● EXERCISE OBJECTIVE: Starting with the line that contains "Where should I click to: Open the Sequence" and stopping after the line that contains "has height=1344, width=1409.", return each line below exactly as written, with no others.

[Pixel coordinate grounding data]
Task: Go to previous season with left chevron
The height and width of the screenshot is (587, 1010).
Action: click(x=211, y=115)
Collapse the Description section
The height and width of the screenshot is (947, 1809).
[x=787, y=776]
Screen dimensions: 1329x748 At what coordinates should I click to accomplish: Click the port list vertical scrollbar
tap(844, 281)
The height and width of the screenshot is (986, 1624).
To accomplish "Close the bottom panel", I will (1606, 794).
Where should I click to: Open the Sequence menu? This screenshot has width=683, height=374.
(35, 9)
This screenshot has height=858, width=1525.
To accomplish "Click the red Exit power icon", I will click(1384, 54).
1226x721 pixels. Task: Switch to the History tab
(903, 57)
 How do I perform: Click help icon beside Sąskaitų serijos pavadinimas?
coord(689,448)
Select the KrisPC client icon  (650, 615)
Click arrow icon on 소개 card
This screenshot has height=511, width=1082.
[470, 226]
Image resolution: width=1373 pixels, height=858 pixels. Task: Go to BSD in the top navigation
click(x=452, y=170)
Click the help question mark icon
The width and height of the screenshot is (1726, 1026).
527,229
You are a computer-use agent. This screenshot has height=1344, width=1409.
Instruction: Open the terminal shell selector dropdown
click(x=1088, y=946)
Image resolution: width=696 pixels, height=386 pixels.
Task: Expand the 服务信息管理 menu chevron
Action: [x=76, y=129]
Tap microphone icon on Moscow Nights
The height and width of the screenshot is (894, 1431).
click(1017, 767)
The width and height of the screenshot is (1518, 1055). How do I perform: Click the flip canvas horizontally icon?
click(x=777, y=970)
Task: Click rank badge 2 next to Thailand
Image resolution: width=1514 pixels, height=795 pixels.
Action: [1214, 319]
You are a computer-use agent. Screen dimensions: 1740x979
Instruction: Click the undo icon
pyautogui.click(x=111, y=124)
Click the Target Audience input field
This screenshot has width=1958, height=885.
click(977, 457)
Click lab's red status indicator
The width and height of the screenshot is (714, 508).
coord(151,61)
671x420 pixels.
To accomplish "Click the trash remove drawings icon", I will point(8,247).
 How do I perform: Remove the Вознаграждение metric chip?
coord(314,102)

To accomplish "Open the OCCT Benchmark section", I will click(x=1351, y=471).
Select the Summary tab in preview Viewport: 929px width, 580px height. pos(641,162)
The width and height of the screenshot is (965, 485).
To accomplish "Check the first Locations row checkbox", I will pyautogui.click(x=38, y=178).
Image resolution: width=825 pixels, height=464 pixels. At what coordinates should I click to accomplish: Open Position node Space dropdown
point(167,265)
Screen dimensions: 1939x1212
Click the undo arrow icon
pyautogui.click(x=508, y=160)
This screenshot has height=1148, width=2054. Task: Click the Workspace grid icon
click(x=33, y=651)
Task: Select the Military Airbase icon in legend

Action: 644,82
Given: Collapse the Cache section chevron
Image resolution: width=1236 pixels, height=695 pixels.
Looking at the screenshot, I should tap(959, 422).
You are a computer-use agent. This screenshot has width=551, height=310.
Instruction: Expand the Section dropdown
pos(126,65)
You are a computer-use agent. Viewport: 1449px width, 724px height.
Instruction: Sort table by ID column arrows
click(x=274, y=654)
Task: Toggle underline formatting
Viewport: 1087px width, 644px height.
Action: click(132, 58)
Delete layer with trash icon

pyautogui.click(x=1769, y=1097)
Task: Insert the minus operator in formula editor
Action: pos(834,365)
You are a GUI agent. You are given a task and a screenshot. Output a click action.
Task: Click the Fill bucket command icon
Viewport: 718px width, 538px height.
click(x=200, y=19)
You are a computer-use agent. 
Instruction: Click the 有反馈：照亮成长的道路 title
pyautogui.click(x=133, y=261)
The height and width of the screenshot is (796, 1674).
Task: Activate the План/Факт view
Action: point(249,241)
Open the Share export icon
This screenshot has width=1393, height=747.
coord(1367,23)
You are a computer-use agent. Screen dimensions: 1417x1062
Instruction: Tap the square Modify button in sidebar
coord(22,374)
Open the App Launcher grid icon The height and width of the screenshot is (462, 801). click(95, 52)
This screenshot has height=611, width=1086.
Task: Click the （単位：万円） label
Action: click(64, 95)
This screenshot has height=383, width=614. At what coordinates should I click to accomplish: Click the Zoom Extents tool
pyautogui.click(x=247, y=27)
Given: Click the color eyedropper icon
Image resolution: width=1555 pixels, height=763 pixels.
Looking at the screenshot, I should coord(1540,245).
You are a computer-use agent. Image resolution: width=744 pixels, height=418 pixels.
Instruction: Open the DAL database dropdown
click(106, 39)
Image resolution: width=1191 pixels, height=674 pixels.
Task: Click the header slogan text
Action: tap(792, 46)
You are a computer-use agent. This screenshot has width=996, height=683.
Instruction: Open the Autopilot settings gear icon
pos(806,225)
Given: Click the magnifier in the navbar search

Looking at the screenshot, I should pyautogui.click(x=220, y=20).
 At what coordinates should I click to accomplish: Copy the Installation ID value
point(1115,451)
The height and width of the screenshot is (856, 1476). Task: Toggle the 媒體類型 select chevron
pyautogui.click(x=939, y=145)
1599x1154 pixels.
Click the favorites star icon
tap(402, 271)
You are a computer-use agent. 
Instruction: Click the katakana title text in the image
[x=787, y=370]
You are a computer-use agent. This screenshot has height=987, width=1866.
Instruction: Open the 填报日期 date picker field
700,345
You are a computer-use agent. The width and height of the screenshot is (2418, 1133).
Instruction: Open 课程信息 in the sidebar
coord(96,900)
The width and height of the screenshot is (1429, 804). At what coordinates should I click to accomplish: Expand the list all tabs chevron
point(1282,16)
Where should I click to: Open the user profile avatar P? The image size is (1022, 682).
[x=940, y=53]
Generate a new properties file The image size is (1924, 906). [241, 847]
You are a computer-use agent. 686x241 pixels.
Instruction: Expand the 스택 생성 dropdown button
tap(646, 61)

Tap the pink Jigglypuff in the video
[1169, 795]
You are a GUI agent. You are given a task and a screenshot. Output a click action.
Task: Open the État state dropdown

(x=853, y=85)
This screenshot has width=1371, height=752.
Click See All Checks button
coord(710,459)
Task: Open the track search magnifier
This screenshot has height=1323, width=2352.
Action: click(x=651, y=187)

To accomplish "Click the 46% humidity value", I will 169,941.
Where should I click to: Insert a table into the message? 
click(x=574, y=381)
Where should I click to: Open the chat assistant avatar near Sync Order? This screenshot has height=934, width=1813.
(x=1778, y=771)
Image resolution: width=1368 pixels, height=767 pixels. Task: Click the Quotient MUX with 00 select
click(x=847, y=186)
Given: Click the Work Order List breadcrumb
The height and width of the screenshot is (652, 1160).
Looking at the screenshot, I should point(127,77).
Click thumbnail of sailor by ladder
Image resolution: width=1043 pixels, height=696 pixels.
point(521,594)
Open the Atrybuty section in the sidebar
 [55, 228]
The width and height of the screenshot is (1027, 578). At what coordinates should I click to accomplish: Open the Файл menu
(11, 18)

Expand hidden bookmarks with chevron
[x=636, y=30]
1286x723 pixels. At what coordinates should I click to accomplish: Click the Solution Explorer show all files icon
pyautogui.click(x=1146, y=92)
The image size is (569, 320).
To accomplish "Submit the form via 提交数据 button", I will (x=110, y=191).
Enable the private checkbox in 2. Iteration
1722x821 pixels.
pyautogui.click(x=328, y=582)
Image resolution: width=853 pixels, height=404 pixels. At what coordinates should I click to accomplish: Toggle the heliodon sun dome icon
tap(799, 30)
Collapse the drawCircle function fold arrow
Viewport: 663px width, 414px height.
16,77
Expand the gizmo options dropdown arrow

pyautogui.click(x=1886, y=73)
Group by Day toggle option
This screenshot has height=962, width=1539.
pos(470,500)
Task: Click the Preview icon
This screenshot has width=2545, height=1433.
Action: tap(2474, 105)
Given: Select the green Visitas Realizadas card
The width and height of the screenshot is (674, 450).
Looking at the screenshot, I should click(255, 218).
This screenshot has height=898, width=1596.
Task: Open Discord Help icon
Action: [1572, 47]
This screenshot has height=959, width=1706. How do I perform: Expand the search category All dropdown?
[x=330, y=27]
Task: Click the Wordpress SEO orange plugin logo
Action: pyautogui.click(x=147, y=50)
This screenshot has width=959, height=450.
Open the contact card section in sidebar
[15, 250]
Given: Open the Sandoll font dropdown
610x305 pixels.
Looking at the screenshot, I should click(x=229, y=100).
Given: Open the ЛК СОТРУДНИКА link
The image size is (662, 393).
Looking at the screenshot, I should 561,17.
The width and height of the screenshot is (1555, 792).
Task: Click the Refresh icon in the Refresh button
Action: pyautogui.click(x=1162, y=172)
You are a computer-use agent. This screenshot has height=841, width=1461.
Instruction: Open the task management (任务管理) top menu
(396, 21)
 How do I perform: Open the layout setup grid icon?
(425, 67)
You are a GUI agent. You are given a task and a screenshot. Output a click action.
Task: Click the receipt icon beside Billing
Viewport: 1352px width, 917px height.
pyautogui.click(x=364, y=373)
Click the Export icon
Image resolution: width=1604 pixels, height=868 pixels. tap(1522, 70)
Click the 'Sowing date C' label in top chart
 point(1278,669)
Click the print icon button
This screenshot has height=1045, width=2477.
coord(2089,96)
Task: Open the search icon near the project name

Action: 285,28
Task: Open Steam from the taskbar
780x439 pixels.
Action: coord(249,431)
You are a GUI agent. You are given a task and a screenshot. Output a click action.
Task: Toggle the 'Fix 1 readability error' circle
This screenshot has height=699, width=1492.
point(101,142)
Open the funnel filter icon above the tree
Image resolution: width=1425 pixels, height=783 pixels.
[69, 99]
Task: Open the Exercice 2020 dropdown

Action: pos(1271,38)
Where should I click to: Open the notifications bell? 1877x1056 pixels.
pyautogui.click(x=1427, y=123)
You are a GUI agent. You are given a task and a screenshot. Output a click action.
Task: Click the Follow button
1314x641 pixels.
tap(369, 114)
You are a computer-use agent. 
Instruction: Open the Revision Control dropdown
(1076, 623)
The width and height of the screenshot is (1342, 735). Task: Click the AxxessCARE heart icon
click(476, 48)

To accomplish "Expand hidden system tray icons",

● RESPONSE TO THIS TASK:
Where should I click to: Open the Sequence menu? This screenshot has width=683, height=374.
(35, 9)
This screenshot has height=858, width=1525.
To accomplish "Click the red Exit power icon", I will click(1384, 54).
1226x721 pixels. Task: Switch to the History tab
(903, 57)
 How do I perform: Click help icon beside Sąskaitų serijos pavadinimas?
coord(689,448)
Select the KrisPC client icon  (650, 615)
Click arrow icon on 소개 card
This screenshot has height=511, width=1082.
[470, 226]
Image resolution: width=1373 pixels, height=858 pixels. Task: Go to BSD in the top navigation
click(x=452, y=170)
Click the help question mark icon
The width and height of the screenshot is (1726, 1026).
527,229
You are a computer-use agent. This screenshot has height=1344, width=1409.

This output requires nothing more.